In the records below, locate the line containing "Task: Click into the Nachname text field"; output that line and every following line through the last, exactly.

==== RECORDS TO USE ====

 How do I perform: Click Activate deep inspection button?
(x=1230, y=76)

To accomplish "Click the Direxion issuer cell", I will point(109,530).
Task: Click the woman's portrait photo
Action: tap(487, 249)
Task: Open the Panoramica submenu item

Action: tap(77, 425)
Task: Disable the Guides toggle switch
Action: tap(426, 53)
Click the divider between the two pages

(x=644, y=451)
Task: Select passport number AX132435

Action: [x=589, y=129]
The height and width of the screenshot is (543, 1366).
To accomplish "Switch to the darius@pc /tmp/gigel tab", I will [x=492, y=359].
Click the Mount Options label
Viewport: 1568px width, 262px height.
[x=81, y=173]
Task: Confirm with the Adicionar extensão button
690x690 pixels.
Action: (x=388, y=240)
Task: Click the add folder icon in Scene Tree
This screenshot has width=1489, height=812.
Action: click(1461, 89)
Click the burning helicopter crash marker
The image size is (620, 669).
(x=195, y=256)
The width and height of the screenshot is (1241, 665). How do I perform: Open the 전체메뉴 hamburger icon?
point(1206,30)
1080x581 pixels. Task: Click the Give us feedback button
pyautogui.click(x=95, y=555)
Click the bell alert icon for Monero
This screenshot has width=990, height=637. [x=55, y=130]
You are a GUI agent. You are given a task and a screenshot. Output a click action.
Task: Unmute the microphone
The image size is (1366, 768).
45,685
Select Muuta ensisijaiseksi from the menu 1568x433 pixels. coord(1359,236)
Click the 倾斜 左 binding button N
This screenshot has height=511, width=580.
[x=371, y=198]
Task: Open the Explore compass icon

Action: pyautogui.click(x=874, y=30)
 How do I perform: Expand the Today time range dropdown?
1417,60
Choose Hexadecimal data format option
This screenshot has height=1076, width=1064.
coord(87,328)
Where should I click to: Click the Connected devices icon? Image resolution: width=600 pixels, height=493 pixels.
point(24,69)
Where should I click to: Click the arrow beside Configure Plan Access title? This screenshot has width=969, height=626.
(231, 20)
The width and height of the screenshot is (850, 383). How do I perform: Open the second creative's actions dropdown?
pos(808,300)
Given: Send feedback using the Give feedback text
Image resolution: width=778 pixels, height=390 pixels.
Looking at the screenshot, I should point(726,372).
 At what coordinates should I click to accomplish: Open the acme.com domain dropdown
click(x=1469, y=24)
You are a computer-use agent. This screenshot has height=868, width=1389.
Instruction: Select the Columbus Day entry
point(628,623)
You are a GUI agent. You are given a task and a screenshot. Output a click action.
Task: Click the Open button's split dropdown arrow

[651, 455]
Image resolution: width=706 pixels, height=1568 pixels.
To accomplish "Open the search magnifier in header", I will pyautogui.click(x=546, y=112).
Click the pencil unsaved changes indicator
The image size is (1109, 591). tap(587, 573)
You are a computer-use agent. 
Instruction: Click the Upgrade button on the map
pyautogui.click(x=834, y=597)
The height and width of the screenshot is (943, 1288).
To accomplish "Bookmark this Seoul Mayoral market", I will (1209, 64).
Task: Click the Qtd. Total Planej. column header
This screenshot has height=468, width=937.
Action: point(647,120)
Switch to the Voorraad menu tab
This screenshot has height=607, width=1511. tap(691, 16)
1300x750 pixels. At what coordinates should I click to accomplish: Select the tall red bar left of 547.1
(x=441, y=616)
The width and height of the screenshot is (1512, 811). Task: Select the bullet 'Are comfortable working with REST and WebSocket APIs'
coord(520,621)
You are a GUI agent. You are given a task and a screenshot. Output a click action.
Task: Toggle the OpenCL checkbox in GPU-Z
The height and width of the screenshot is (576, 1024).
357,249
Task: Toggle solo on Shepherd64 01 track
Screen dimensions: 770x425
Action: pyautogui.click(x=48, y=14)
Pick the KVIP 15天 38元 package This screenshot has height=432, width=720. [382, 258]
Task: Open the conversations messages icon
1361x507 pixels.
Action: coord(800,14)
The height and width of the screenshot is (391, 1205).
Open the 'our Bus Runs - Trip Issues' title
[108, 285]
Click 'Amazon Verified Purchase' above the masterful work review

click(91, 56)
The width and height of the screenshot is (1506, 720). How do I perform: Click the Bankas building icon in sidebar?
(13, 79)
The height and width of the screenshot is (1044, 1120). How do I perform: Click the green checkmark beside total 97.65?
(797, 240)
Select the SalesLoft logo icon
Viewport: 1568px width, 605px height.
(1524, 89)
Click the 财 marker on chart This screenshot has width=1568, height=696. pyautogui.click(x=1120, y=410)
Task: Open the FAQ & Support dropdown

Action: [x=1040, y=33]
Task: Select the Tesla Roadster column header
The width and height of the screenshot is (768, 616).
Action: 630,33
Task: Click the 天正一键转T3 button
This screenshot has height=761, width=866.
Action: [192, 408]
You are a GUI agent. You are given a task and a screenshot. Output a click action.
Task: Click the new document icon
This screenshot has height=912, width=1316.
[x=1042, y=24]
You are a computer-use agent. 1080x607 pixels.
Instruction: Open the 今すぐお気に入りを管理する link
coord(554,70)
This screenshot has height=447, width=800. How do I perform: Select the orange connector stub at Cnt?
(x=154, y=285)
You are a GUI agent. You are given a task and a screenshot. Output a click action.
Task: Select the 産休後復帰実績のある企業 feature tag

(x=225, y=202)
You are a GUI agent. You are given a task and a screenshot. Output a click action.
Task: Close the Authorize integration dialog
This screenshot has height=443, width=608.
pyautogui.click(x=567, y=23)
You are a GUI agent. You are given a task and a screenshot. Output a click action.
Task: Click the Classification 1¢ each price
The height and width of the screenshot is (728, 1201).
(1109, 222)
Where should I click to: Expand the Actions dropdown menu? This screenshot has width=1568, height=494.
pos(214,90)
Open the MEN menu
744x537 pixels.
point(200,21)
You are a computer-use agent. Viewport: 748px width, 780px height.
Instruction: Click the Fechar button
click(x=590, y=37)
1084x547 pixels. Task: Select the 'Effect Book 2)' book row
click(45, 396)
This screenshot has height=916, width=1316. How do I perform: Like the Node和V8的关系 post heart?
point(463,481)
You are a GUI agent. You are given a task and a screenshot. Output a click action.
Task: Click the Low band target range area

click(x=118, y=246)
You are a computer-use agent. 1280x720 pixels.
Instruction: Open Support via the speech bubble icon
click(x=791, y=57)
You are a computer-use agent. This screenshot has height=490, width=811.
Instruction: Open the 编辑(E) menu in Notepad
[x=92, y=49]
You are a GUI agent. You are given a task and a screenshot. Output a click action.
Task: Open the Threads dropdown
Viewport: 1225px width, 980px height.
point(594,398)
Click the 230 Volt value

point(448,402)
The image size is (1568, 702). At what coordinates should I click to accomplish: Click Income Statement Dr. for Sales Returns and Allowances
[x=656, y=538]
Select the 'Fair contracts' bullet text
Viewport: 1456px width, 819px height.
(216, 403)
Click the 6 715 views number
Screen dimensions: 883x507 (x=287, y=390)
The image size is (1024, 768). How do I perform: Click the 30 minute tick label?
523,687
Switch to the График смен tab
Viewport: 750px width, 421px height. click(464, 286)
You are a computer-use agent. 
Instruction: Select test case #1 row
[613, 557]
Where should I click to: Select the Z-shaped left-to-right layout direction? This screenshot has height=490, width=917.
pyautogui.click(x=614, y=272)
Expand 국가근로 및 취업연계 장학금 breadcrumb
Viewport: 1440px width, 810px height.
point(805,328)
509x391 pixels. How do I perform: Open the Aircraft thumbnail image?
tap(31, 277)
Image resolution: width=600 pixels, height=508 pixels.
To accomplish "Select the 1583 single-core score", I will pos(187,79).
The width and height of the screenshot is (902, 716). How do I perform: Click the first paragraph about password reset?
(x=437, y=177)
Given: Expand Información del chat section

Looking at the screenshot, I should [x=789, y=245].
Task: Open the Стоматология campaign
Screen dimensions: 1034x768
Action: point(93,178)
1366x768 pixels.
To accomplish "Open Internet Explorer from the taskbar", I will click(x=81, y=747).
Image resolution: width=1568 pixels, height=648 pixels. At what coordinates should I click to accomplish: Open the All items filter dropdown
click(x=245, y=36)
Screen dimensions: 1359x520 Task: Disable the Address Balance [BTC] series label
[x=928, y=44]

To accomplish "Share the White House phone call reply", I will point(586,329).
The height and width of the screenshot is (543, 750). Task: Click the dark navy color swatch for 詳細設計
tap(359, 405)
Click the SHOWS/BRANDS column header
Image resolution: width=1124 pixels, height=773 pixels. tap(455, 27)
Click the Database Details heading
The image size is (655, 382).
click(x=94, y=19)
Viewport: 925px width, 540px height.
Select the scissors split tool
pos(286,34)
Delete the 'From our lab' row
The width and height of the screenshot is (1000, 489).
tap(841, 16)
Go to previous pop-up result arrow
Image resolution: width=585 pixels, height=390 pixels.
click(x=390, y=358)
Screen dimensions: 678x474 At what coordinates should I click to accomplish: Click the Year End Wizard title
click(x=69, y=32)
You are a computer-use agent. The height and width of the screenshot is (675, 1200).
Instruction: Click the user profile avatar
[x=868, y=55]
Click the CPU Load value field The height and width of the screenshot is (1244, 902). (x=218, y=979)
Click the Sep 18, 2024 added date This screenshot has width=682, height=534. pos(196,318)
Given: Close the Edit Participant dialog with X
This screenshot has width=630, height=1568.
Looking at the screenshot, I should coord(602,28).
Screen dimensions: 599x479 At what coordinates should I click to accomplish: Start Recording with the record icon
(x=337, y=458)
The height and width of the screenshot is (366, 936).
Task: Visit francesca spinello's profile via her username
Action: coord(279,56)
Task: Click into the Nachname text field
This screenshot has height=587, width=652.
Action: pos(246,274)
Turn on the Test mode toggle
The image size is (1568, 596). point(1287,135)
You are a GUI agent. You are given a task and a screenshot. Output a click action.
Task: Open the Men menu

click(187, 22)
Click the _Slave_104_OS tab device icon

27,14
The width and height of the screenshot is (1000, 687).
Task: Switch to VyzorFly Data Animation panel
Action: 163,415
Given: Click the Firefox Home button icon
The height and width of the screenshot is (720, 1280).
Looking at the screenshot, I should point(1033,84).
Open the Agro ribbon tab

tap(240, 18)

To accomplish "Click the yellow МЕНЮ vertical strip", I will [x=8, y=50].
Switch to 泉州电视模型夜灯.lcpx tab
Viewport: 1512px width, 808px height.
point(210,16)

====

REPLY:
Task: Click into the Nachname text field
This screenshot has height=587, width=652.
Action: pos(246,274)
Turn on the Test mode toggle
The image size is (1568, 596). point(1287,135)
You are a GUI agent. You are given a task and a screenshot. Output a click action.
Task: Open the Men menu

click(187, 22)
Click the _Slave_104_OS tab device icon

27,14
The width and height of the screenshot is (1000, 687).
Task: Switch to VyzorFly Data Animation panel
Action: 163,415
Given: Click the Firefox Home button icon
The height and width of the screenshot is (720, 1280).
Looking at the screenshot, I should point(1033,84).
Open the Agro ribbon tab

tap(240, 18)

To accomplish "Click the yellow МЕНЮ vertical strip", I will [x=8, y=50].
Switch to 泉州电视模型夜灯.lcpx tab
Viewport: 1512px width, 808px height.
point(210,16)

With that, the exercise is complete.